Open herbelin opened 3 years ago

herbelin commented 3 years ago

Description of the problem

The rules for clearing or not by default the argument of a tactic when it is a variable are undocumented and a bit unclear.

For destruct/induction, the variable is cleared by default when there is no with or eqn clause or in clause and it is the e-variant of them. The restriction to eqn or in is obvious because a dependency remains but the restriction to edestruct/einduction and with is however unclear (see in particular #13521). Note that there is a syntax to cancel the clearing when it is the default: it is to surround the variable with parentheses, e.g. destruct (n).

For apply/rewrite, the variable is not cleared by default (when it is a variable). The practice would suggest that it is however more common to use an hypothesis once than more than once. So a clearing by default could be a convenient default. Note that there is an undocumented syntax to force clearing, namely apply >H or rewrite >H.

SkySkimmer commented 3 years ago

With destruct/induction it seems there is a guarantee that there is no remaining dependency on the variable? For instance if you try

Lemma foo X (x:X) (e:x=x) (H:e = eq_refl) : False.
  destruct e.

it will fail rather than doing some sort of dummy match, and in succesful cases the variable would get replaced by the appropriate constructor application. Maybe I missed an edge case though?

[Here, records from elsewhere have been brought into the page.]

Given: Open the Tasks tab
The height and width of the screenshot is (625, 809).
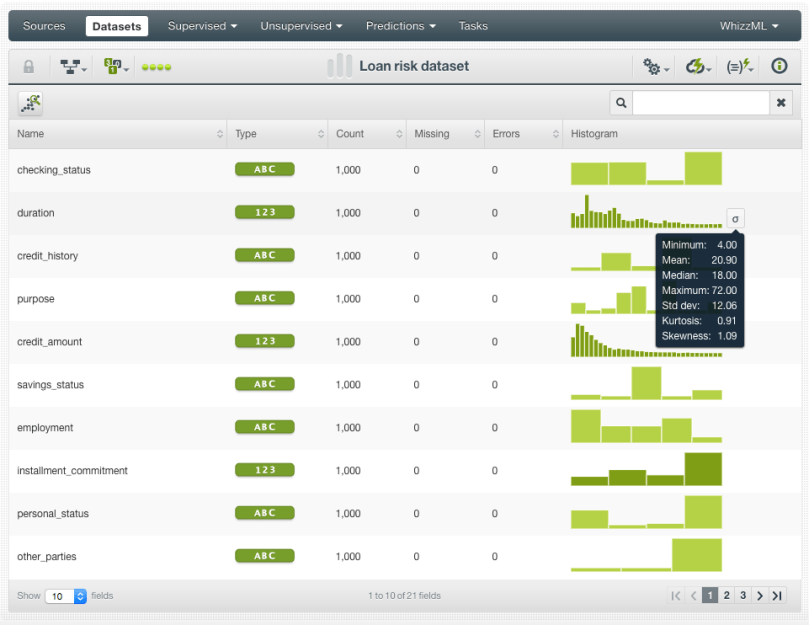Looking at the screenshot, I should pos(473,26).
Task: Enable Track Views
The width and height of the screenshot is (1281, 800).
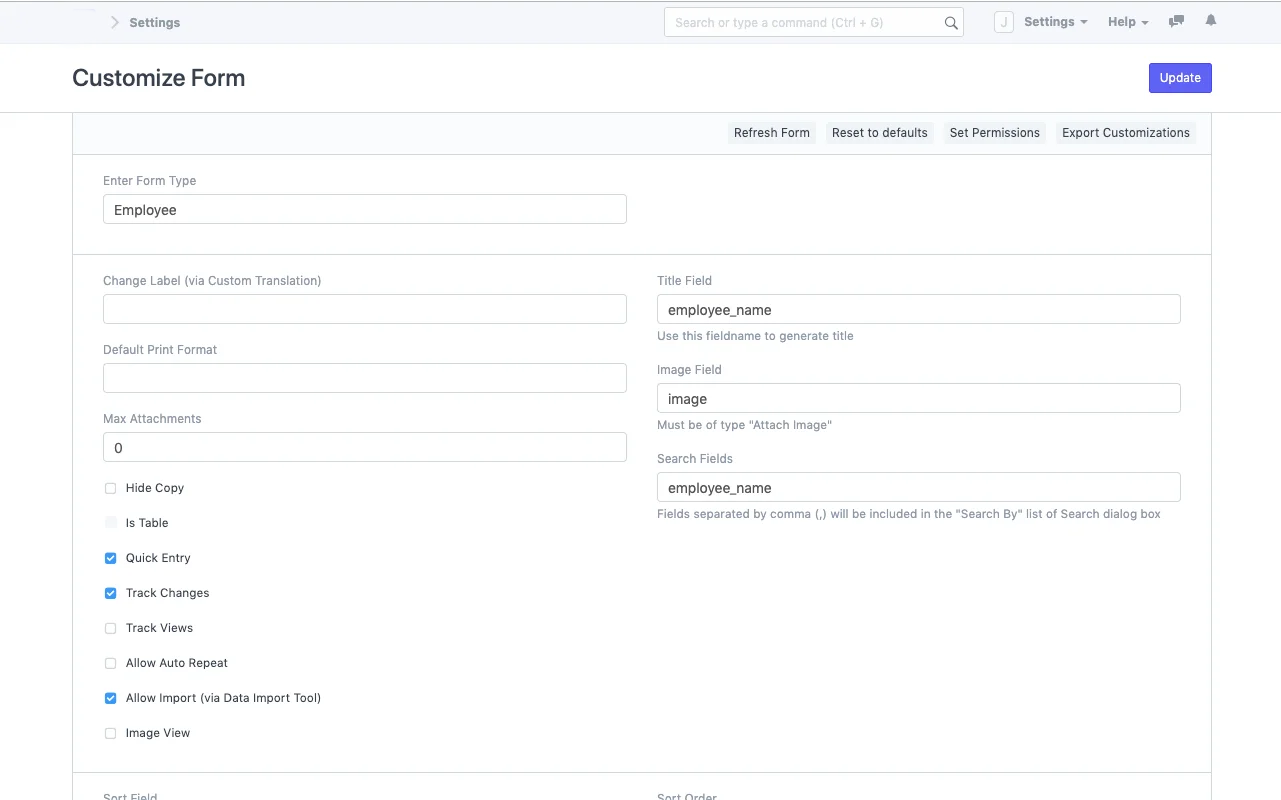Action: (x=110, y=628)
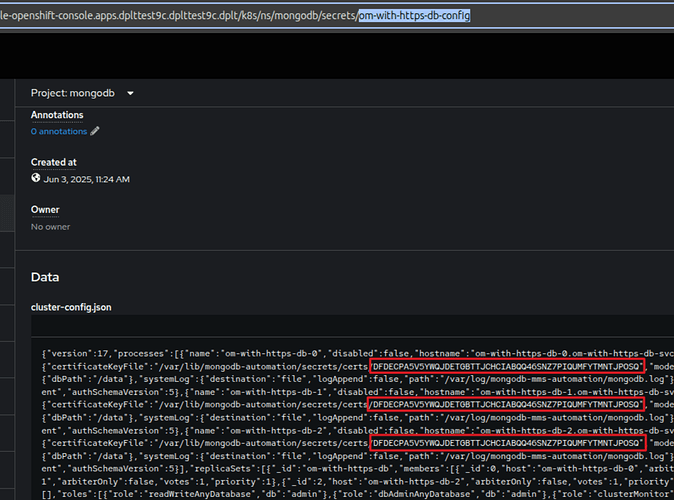This screenshot has height=500, width=674.
Task: Click the globe icon beside creation timestamp
Action: coord(36,178)
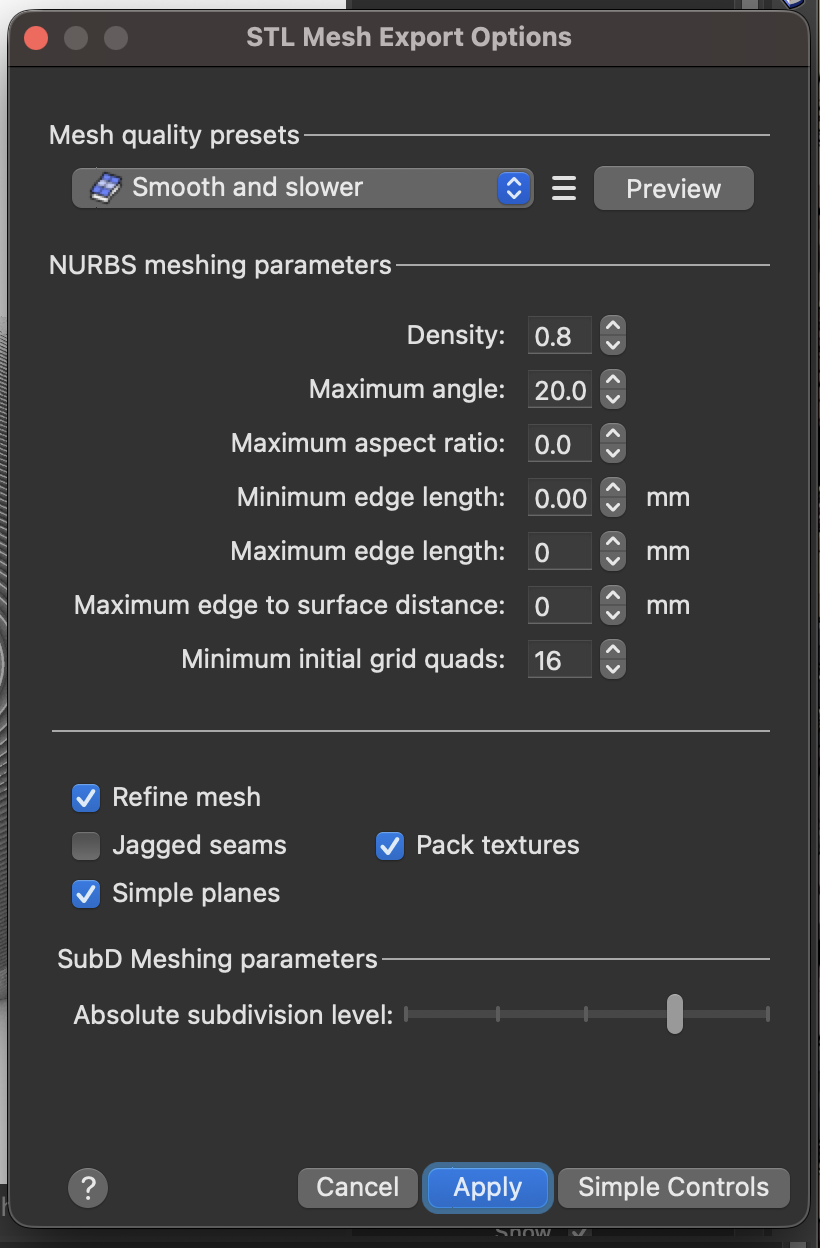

With apply/rewrite clearly there is no guarantee, IMO if we have to analyse whether there is a dependency to be able to decide if we're clearing we just shouldn't clear. I guess the alternative is to force clear by default, failing if there is a dependency, with a syntax to skip clearing, but that feels somewhat strange to me.

herbelin commented 3 years ago

I see three typical cases:

@SkySkimmer, your example fails but the failure is not a guarantee that a non failure of destruct x with x of inductive type is w/o loss of information. Consider e.g. Lemma foo (x:nat) (e:x = S x) : x = x. destruct e. which works but loses the information that there is a contradiction.

It seems that my question is about the "other irreversible steps". Assuming that we give a modifier to force a clear or to prevent a clear when the default is not what is expected, what is the most useful default, to clear or not to clear? That is, is it more common to use resources linearly or not?

[Added] More precisely, it seems to me that either those apply and rewrite of the third category should clear by default, or those destruct of the third category should not clear (disregarding questions of compatibility).

SkySkimmer commented 3 years ago

I don't care about reversibility tbh, it seems like the wrong thing to look at.